Part 2: Prioritizing community care over institutions
To mark Mental Health Week 2020, Health Justice is doing a 3-part series on lessons we can learn from COVID-19 that can inform improvements to our mental health laws.
The current pandemic is a stark reminder that institutional settings are not always safe environments. From care facilities to hospitals to prisons to group homes to immigration detention, regardless of their purpose, institutional settings are at high risk for outbreaks of viruses like COVID-19. There have been numerous calls to release and discharge people from institutional settings whenever possible.

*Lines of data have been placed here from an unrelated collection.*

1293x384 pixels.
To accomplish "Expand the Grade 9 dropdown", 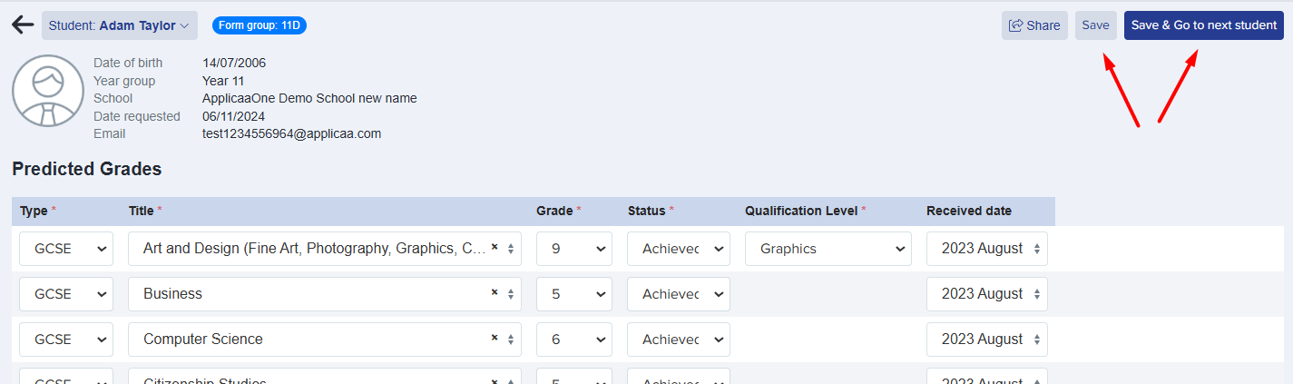I will tap(574, 249).
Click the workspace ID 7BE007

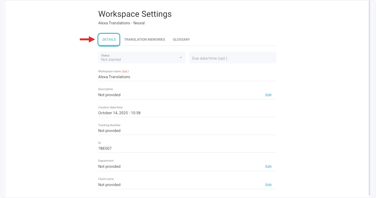[105, 149]
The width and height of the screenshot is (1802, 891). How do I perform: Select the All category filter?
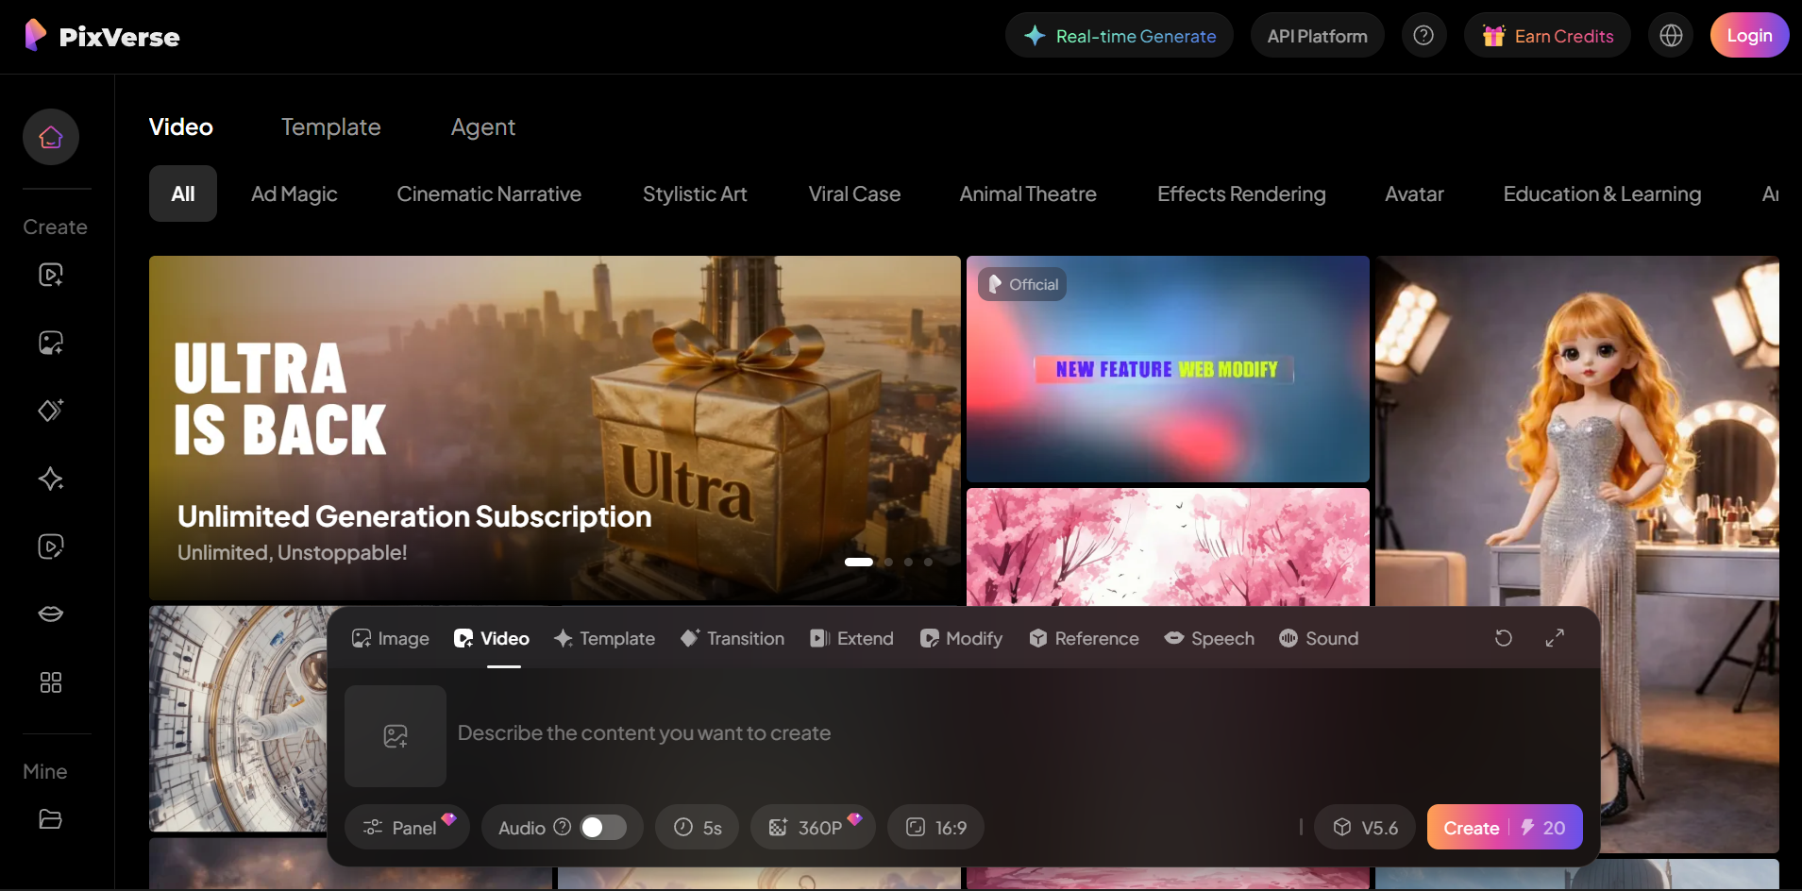(183, 193)
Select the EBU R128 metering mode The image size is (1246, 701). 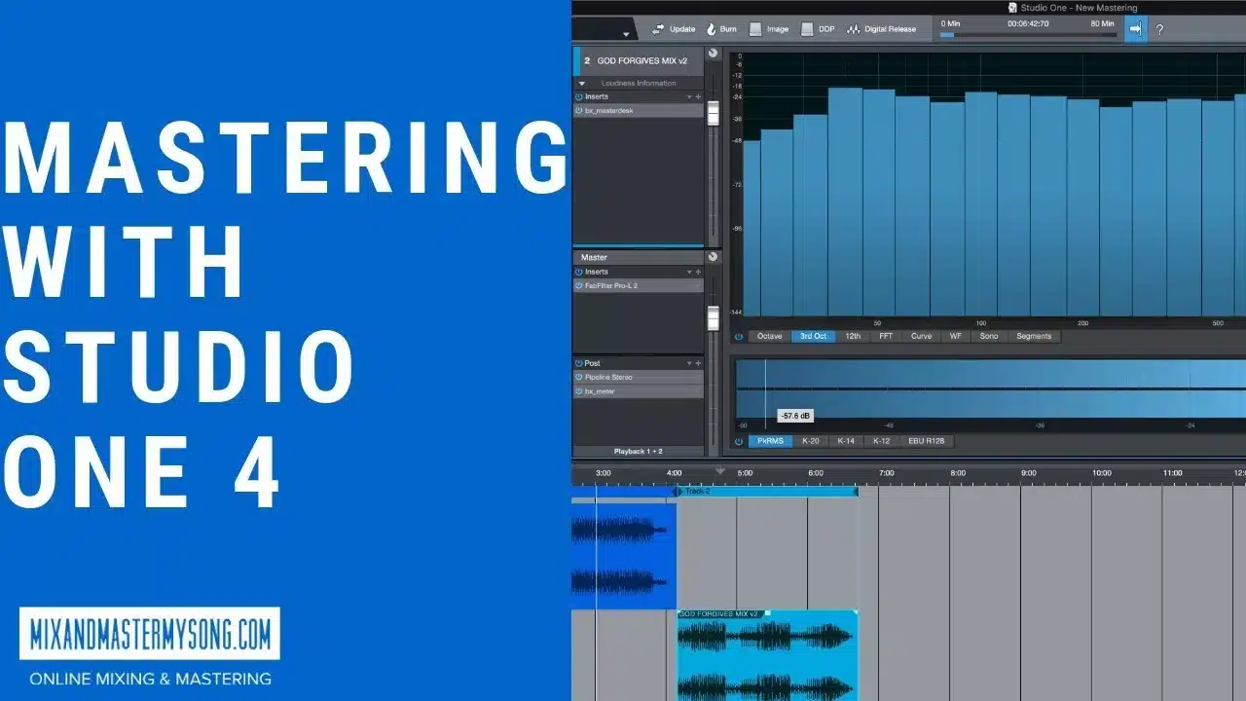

This makes it particularly hard to protect people who are more vulnerable in the pandemic in places like BC that rely heavily on institutional based care. BC has the highest rate of hospitalization due to mental health and substance use issues in Canada.[1] The rate of involuntary admission to hospitals and facilities under the Mental Health Act increased by 71% between 2005/06 and 2016/17 while voluntary care has actually decreased given population growth.[2]
[3]
As a result of over-reliance on involuntary admission to hospitals and facilities, people in BC often find they cannot access voluntary mental health and substance use services when they need them. Instead, their health may worsen until they are involuntarily admitted under the Mental Health Act, which is often a negative or traumatizing experience that may prevent them from getting therapeutic benefits from the services or alienate them from accessing services in the future. And in a pandemic, we simply don’t have the infrastructure for community-based mental health and substance use care in place to adequately support discharging large numbers of people from institutional settings.
And the risks of institutional settings aren’t limited to virus outbreaks. Countless examples show us that people in institutional settings are more likely to experience human rights violations, social isolation, and poorer quality of life and care.[4] That’s why international human rights agreements like the UN Convention on the Rights of Persons with Disabilities guarantees the right of all persons with disabilities to live in the community, with choices equal to others.[5]
Health Justice is working to transform our Mental Health Act into a law that is evidence-based and promotes human rights principles – a law that BC can be proud of. As this pandemic highlights, we have to make sure that our mental health laws support a strong infrastructure of voluntary and community-based services to ensure dignified and effective care.
[1] A Pathway to Hope: A roadmap for making mental health and addictions care better for people in British Columbia British Columbia Ministry of Mental Health and Addictions (June 26, 2019), p. 5.
[2] Committed to Change: Protecting the Rights of Involuntary Patients under the Mental Health Act, Ombudsperson’s Special Report No. 42 (March 2019), p. 14.
[3] See note 2.
[4] See for example, Dulcie McCallum, The Need to Know – Woodlands School Report: An Administrative Review (August 2001).
[5] United Nations Convention on the Rights of Persons with Disabilities, Article 19.